Лав очнулся, взял друга за руку:
— Никто его не обидит, Эн!
***
— Как это понимать? — Монокль говорил холодно, но сжатые кулаки его побелели. Он старательно впивался ногтями себе в ладони и демонстрировал уверенность и силу. При этом ярился, что я, мелкий засранец, насквозь вижу его истинные чувства. Жерар прислонился спиной к двери, нервно почесал щетину на шее.
Причина негодования Монокля висела над штурвалом. Компас. Компас, стрелка которого указывала точь-в-точь туда, откуда пытались сбежать запертые в клетках волокуны.
— Зверье чувствует Южный Круг. Чувствует эту заразу. Если вдруг твари забились — значит, уже все, уже граница. Тут решают футы, как оно случится дальше. Футы! — Монокль сложил руки за спиной.
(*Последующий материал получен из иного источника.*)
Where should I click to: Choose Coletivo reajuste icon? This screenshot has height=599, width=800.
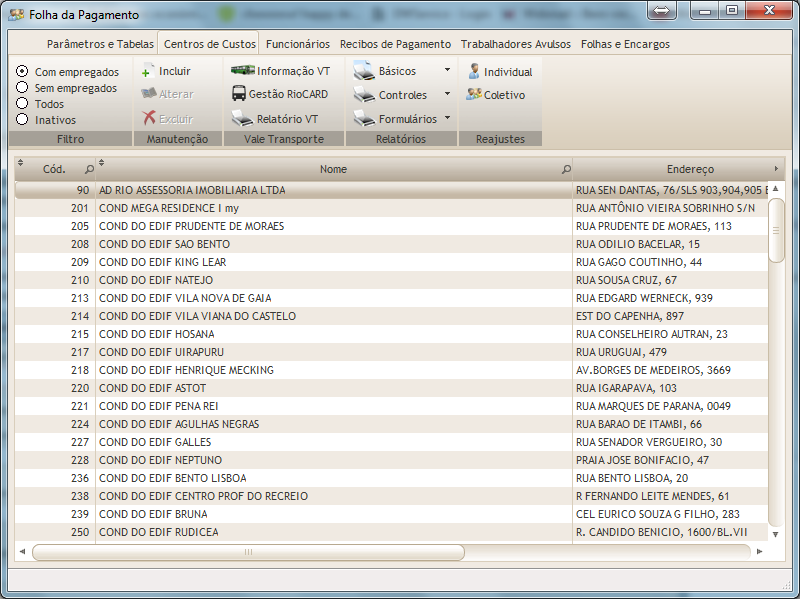pyautogui.click(x=474, y=95)
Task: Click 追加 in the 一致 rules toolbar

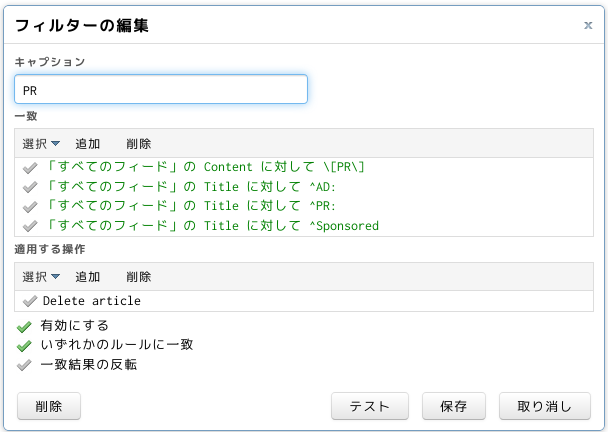Action: coord(88,144)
Голос его дрогнул. — Несколько лет назад я так потерял шамана. Кормой развернуло по ветру и все. Сгнил через год. Теперь, я так понимаю, вот эта ваша дрянная собачья игрушка предлагает отправить на гниение весь корабль целиком?!
— Я…
— Заткнись. Я не закончил, — Барри Рубенс прикрыл глаза. — Если вы меня обманули… Если все это какая-то шутка, какая-то игрушка дурацкая… Я сниму с тебя живого кожу. По лоскутам.
— Но…
— Дороги дальше нет! Эта стрелка показывает вот туда! Все, мы пришли.
— Может быть…
— Собачье ты говно! Смотри! — Барри встал за штурвал. — Сорольд! Тихий вперед и поднимай якоря!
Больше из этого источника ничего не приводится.